• Exercise directions
Please quote the rows word for word, from the line containing "Describe the element" through the last of the rows, and omit the pictures.

• Extracted records
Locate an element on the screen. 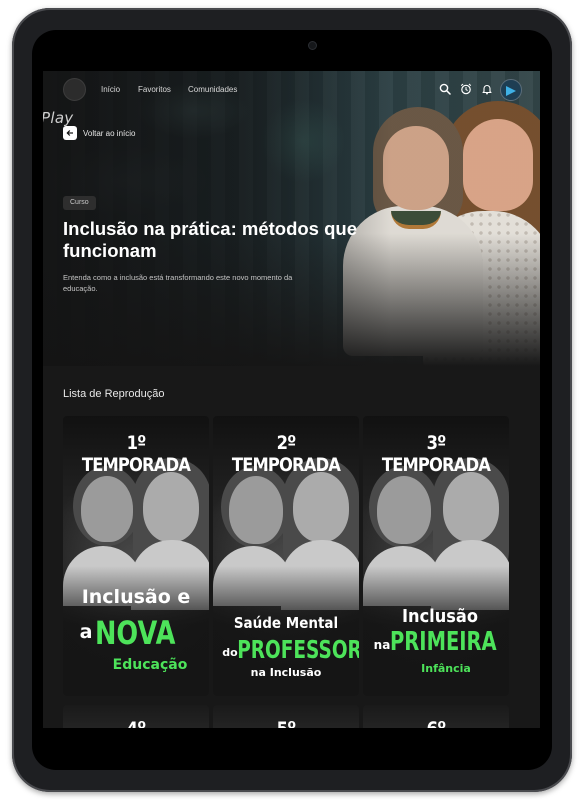 This screenshot has height=800, width=582. back-to-home-link: Voltar ao início is located at coordinates (99, 133).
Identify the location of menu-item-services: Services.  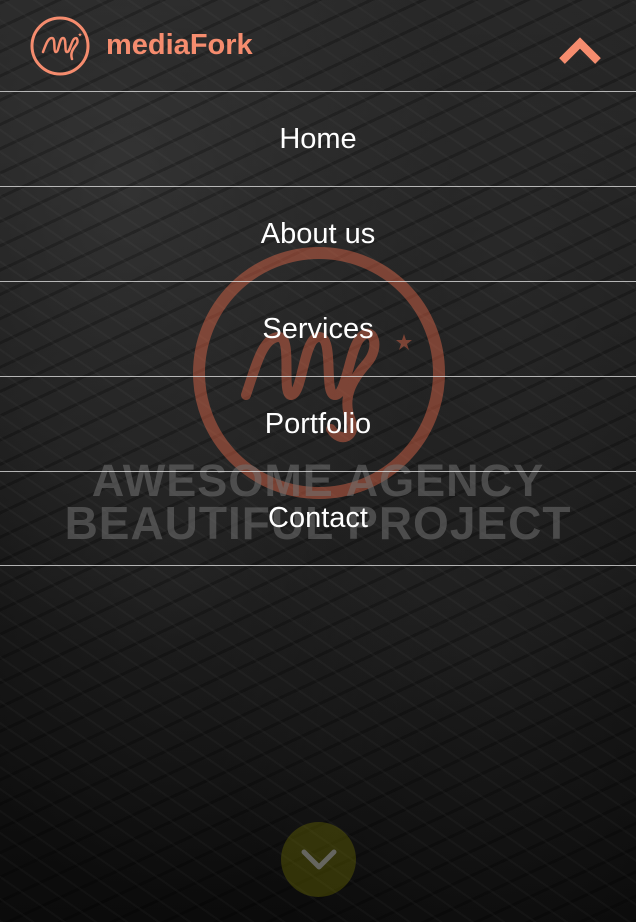
(318, 328).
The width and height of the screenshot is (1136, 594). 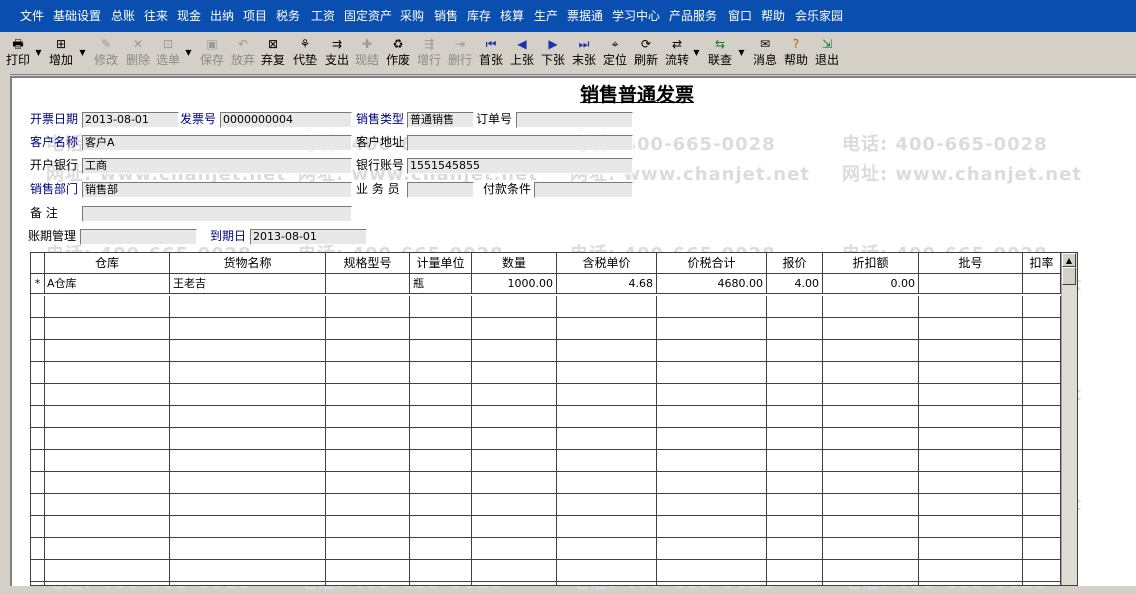 I want to click on delete-row-button: ⇥ 删行, so click(x=460, y=53).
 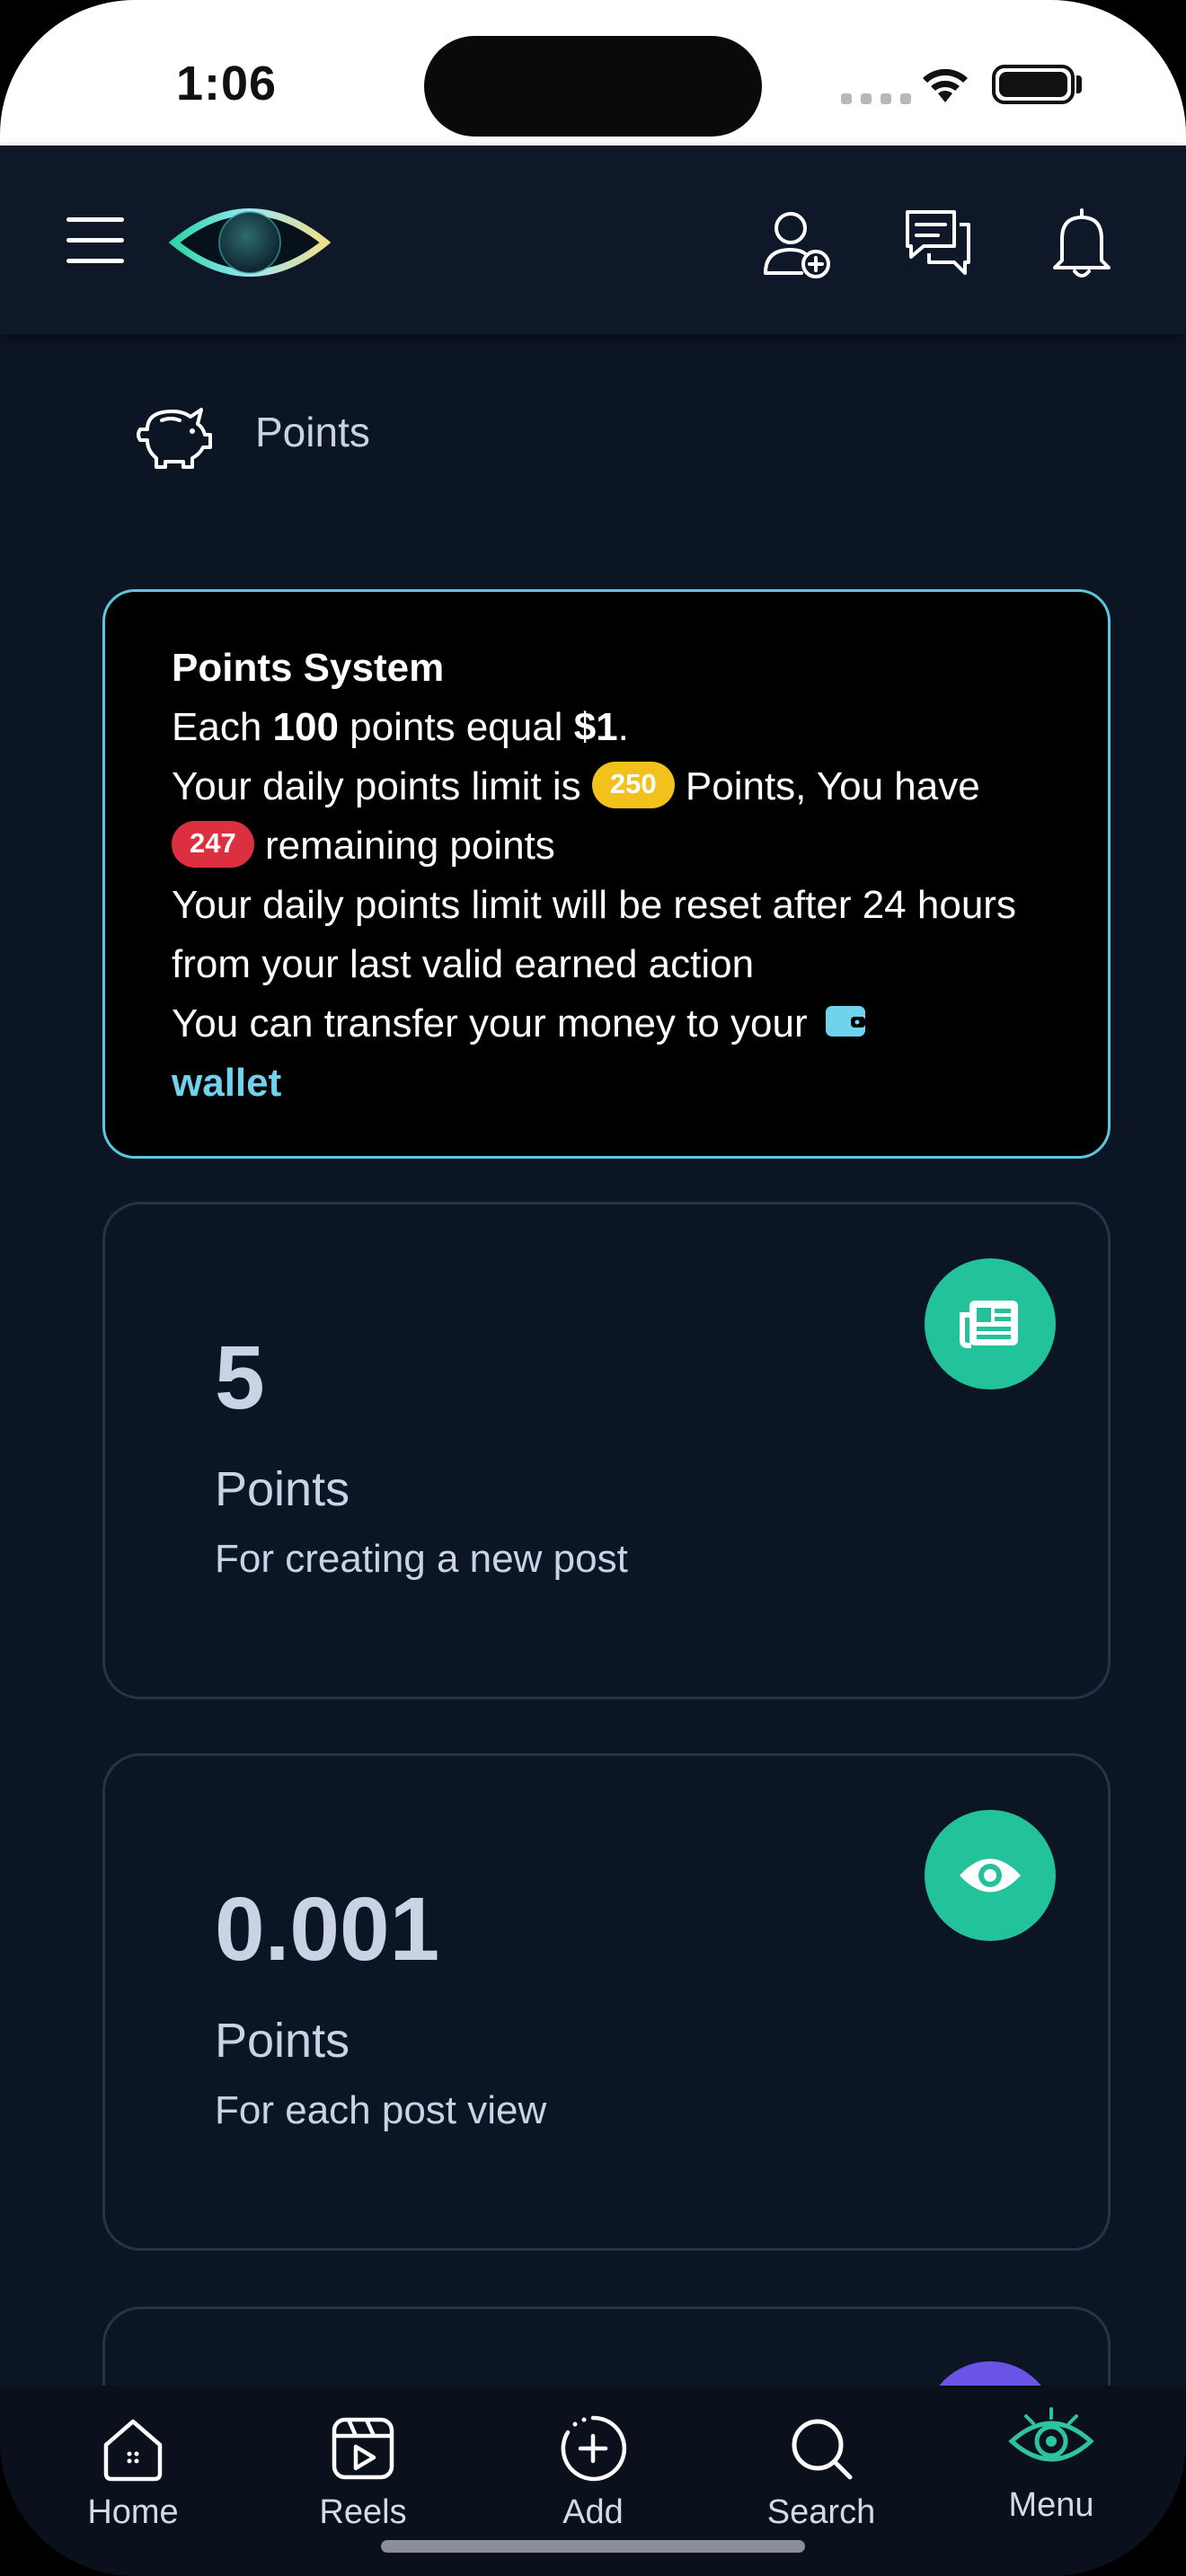 I want to click on remaining-points-badge: 247, so click(x=213, y=845).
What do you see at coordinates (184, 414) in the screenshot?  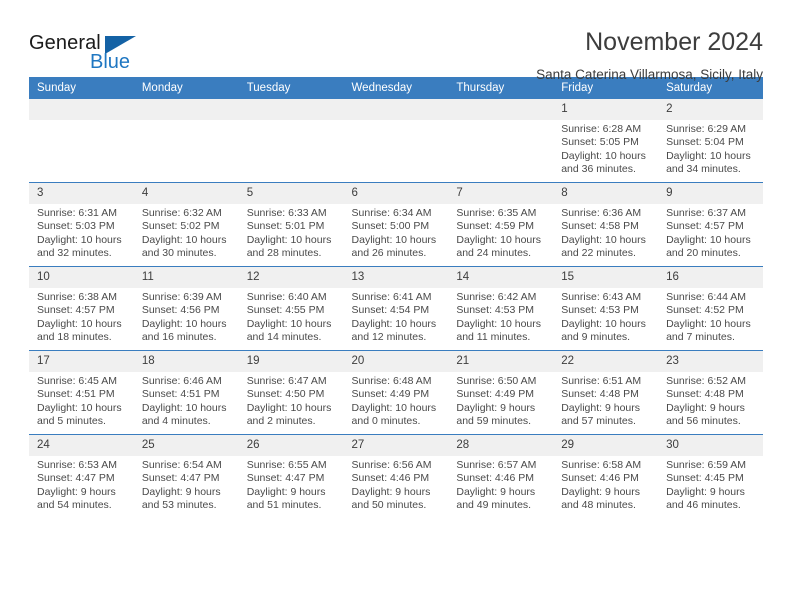 I see `daylight-text: Daylight: 10 hours and 4 minutes.` at bounding box center [184, 414].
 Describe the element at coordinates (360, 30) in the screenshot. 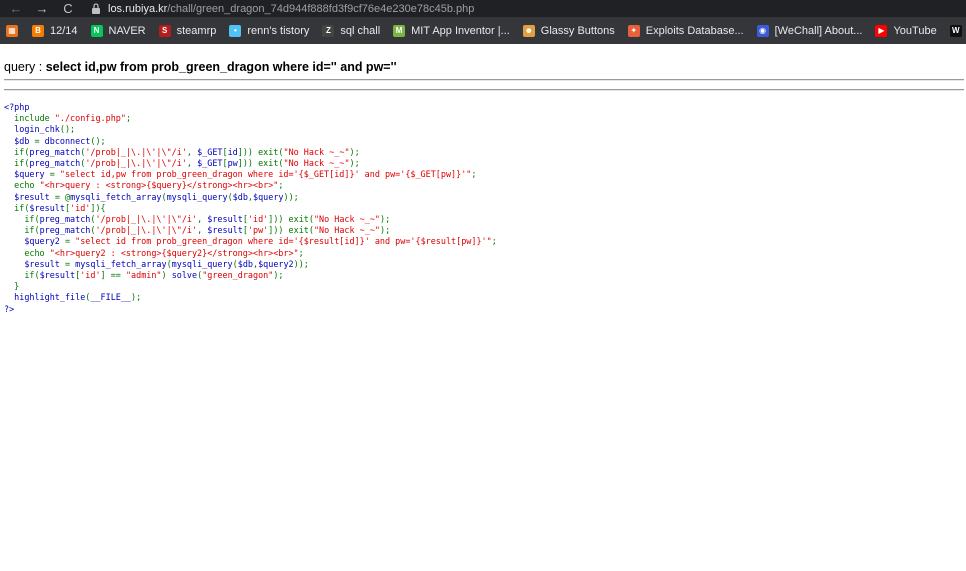

I see `bookmark-label: sql chall` at that location.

• Exercise answer
 Describe the element at coordinates (360, 30) in the screenshot. 

I see `bookmark-label: sql chall` at that location.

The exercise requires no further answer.